At the library, he receives a library card and assistance in finding books from an elderly librarian, Ardelia Lortz. Having noticed disturbing posters in the children's library, including one featuring a frightening "Library Policeman" character, he discusses their appropriateness with Ardelia.

After being rebuffed by her, Sam checks out the books with the warning that they must be returned on time or else "I'll have to send the Library Policeman after you. The speech is a success, but Naomi informs Sam that Ardelia Lortz has been dead for many years.

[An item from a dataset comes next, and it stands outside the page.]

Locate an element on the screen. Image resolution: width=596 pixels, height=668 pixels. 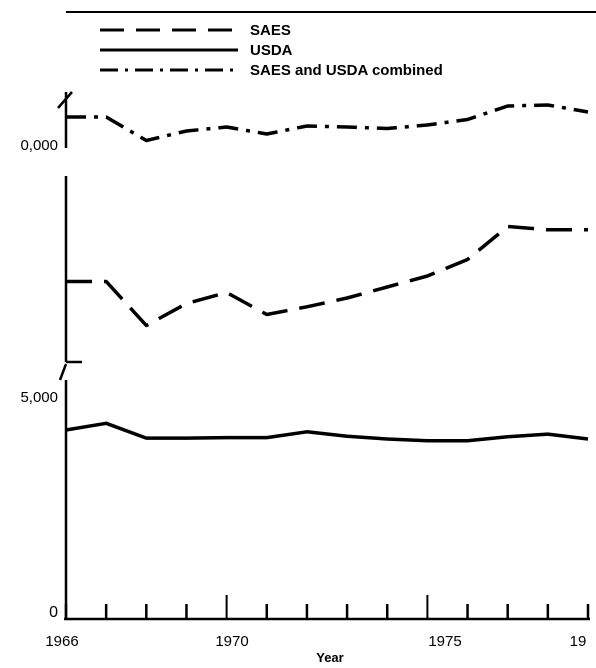
x-axis: 1966 1970 1975 19 Year is located at coordinates (318, 630).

Ardelia, as a young woman, committed suicide in after murdering two children and a local deputy sheriff.

The books are accidentally destroyed and a menacing Library Policeman terrorizes Sam at his house. Dave believes Ardelia is seeking revenge and a new host.

While the trio attempt to stop Ardelia's resurrection, Sam recalls a repressed memory: However, the new Library Policeman is not just a recreation of the man from Sam's past, but also an embodiment of Ardelia, who wants Sam as her new host.

Dave dies defending Sam and Naomi from Ardelia. Kevin Delevan receive a Sun Polaroid camera for his fifteenth birthday.

He soon notices that there is something strange about the camera: On a recommendation, Kevin seeks help from Reginald "Pop" Merrill, the wealthy and unscrupulous owner of a junk shop in the town of Castle Rock, Maine.

While just as unsettled by the phenomenon as Kevin, Merrill sees an opportunity to further his own interests; namely, selling the camera to a paranormal enthusiast for a great deal of money.

Four Past Midnight

He manages to switch out the camera for another of the same model, which Kevin destroys. Much to his dismay, however, Merrill cannot rid himself of the Sun as his customers either dismiss it outright as a fake or decline to purchase it due to the discomfort and unease they feel upon viewing the photographs.

Furthermore, Merrill finds himself increasingly compelled to use the Sun — the dog slowly advancing as it transforms into something more savage and monstrous with every picture he takes. In the meantime, Kevin is plagued by recurring nightmares about the dog.See all 5 questions about Four Past Midnight….

Maybe another go around in the future, but for now that's how I feel. So, in my view, three stories that make up one of the best collections of kind of short stories that I know and one that's easily skipped in my view.

The story alone deserves at least three stars. He remembered a pilot telling him once, 'They pay us a hundred thousand dollars or more a year, Brian, and they really do it for just one reason. Am I right?